Without going into all the flaws from the new effort, some of its most egregious claims include:

 

Claim 1: Expert consultant wind forecasts of wind deployment from a PTC extension are too high … based on Energy Information Administration (EIA) forecasts:  The problem with this claim is that in the past, EIA forecasts for wind deployment have drastically underestimated actual wind deployment.
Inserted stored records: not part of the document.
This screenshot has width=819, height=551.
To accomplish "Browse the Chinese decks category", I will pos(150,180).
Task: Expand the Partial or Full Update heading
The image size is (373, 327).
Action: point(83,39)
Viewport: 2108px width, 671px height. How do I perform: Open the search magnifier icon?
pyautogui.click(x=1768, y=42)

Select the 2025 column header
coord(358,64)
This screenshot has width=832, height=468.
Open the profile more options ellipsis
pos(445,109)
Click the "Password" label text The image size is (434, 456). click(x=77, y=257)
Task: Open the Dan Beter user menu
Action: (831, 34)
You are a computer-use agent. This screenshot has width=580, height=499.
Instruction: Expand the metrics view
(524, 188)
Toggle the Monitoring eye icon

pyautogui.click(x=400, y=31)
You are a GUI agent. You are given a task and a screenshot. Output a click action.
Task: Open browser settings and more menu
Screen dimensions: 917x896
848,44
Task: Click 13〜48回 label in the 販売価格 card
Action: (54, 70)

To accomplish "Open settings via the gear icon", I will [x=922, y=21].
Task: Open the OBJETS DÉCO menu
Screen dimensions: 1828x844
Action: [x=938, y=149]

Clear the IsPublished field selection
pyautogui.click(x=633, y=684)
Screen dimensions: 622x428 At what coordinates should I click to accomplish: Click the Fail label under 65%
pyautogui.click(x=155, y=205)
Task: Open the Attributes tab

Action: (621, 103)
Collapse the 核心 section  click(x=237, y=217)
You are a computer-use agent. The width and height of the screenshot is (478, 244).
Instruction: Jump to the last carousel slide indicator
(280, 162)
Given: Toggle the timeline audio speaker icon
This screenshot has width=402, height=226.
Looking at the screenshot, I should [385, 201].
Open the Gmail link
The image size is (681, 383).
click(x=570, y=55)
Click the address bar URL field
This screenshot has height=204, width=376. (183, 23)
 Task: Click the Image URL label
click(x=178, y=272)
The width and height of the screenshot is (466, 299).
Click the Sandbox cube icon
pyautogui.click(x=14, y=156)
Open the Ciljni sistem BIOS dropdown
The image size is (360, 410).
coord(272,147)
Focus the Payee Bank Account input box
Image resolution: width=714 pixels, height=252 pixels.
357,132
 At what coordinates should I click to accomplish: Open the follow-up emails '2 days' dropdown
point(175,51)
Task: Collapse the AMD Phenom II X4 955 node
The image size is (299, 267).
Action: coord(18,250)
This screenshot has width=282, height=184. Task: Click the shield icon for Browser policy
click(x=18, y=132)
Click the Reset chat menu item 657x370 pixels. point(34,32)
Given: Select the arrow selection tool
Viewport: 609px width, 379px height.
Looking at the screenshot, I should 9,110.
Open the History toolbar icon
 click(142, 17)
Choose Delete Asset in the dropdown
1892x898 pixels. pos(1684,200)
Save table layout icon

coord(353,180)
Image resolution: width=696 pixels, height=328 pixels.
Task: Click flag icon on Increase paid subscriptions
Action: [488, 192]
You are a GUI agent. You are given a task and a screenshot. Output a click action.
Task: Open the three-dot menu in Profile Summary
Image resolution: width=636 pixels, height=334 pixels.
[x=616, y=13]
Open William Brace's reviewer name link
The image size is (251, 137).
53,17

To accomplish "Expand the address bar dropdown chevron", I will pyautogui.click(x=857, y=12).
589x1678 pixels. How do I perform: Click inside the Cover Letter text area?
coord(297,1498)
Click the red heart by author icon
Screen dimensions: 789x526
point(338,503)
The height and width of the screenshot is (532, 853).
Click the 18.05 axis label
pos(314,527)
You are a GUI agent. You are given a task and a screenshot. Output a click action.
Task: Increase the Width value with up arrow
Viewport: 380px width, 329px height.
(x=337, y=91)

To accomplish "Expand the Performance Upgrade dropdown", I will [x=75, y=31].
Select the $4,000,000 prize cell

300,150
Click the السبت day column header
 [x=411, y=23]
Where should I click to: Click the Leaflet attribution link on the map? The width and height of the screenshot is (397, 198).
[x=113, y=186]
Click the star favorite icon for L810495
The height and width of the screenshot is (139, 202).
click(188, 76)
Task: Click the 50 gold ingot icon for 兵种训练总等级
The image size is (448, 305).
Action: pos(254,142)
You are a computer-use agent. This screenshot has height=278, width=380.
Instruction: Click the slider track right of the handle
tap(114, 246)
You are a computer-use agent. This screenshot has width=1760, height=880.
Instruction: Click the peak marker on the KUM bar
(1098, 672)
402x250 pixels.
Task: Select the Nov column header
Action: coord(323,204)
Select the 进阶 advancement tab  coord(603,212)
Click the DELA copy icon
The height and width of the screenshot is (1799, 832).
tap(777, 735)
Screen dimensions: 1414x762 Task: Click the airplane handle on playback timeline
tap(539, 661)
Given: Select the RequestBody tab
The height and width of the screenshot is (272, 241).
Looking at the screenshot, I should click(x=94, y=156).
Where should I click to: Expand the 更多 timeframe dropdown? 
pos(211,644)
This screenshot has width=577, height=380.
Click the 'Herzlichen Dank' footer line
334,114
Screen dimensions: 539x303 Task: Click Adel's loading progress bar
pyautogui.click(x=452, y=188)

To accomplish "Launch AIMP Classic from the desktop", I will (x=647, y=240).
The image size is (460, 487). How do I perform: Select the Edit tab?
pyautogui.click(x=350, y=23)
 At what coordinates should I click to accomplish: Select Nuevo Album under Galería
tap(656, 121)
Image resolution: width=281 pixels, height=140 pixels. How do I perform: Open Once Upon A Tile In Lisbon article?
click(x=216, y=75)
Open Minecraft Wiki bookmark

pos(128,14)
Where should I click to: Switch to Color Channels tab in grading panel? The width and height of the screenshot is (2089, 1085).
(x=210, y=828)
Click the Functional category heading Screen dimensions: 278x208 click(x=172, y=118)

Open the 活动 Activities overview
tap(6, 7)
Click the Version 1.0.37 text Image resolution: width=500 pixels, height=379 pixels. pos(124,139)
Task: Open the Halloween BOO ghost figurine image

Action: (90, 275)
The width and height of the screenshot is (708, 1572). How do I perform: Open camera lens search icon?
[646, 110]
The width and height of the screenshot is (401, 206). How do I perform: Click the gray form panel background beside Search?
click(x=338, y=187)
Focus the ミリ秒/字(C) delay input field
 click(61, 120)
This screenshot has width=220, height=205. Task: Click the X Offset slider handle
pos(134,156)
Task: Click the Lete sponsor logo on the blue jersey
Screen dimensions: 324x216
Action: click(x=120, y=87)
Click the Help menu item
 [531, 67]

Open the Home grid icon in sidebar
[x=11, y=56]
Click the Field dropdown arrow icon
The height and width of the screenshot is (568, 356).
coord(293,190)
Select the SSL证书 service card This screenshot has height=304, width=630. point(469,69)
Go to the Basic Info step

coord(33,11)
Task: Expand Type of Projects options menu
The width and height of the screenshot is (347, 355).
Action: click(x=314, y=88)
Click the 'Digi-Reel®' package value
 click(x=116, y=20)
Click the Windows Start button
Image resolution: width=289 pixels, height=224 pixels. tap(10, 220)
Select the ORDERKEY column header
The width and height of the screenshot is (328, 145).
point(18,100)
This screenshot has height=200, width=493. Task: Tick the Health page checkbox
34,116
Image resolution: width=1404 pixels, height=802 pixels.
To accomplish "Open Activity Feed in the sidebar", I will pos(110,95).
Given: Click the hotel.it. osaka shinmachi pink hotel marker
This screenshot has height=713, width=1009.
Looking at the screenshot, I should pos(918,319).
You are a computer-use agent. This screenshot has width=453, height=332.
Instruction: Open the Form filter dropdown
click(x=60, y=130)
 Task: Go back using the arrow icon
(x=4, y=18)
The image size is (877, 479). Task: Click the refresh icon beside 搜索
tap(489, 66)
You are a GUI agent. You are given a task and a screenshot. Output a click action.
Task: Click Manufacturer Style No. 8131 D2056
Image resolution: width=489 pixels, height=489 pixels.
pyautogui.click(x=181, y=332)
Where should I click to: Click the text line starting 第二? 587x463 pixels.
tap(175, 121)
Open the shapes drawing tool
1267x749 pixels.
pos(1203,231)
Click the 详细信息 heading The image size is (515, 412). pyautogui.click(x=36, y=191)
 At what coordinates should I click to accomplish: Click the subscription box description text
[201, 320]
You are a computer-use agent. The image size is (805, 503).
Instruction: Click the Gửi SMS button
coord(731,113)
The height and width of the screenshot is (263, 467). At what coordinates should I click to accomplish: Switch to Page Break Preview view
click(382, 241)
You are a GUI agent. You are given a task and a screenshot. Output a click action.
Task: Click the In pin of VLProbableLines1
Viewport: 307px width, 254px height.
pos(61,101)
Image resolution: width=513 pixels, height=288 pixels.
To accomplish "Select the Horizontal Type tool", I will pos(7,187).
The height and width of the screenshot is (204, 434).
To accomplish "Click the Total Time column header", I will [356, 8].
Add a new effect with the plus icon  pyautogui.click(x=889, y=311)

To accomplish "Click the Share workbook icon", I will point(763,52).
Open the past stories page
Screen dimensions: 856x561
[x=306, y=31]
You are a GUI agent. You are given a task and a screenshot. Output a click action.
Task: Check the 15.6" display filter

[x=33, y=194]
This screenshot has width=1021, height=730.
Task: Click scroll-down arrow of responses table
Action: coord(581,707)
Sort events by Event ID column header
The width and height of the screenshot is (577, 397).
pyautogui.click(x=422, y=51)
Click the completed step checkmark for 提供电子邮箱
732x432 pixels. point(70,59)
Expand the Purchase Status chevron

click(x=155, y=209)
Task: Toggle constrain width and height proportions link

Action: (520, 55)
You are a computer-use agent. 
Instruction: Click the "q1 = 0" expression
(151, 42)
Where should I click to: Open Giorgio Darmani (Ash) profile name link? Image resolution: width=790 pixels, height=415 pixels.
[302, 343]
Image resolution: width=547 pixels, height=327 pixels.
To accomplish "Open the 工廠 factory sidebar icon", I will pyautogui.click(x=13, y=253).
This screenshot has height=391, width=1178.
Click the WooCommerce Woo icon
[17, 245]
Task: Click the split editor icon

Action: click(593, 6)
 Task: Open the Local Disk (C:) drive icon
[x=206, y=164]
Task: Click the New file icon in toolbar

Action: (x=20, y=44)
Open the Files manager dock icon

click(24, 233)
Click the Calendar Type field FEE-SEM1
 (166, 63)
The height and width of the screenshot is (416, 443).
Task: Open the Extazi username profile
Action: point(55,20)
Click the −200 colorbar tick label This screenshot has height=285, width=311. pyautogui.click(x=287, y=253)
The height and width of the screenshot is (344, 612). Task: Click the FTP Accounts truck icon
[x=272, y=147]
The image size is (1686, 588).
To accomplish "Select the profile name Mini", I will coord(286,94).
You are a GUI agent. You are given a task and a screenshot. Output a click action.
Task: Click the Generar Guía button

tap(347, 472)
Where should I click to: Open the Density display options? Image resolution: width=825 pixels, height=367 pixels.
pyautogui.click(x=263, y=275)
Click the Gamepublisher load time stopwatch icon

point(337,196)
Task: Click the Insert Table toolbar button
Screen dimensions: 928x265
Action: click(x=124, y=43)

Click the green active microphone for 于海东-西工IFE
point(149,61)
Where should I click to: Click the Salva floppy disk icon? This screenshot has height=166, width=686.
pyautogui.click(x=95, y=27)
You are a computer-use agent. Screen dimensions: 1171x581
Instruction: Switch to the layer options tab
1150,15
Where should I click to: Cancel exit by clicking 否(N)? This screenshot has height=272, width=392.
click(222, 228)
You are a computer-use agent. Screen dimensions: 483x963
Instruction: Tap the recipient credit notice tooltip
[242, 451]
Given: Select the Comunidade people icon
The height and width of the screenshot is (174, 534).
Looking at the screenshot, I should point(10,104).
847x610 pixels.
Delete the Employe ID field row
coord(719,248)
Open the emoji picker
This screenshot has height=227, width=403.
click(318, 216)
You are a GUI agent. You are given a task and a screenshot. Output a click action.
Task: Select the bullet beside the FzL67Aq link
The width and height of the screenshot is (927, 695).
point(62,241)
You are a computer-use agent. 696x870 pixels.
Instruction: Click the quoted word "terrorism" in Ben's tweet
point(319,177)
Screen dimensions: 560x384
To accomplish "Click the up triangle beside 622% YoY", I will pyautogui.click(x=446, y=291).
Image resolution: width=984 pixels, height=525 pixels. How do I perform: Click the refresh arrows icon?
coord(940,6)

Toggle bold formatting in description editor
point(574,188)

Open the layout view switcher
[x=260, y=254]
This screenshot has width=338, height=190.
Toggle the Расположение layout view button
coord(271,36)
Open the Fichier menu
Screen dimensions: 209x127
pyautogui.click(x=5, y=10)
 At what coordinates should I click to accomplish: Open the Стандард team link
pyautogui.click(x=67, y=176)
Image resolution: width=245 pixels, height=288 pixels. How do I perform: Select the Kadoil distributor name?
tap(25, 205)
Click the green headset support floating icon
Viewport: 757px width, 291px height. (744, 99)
For example, EIA currently forecasts that about 180 megawatts (MW) will be built over an 7-year period.  In fact, the U.S. wind industry builds more wind projects in a single quarter, and sometimes a single month, than EIA forecasts for the next 8 years.  The industry installed over 13,000 MW in 2012 alone (or roughly 70 times more than EIA projects for the next 7 years) and has installed on average 6,700 MW each year since 2005, entirely consistent with the Navigant study's forecast of a PTC in future years.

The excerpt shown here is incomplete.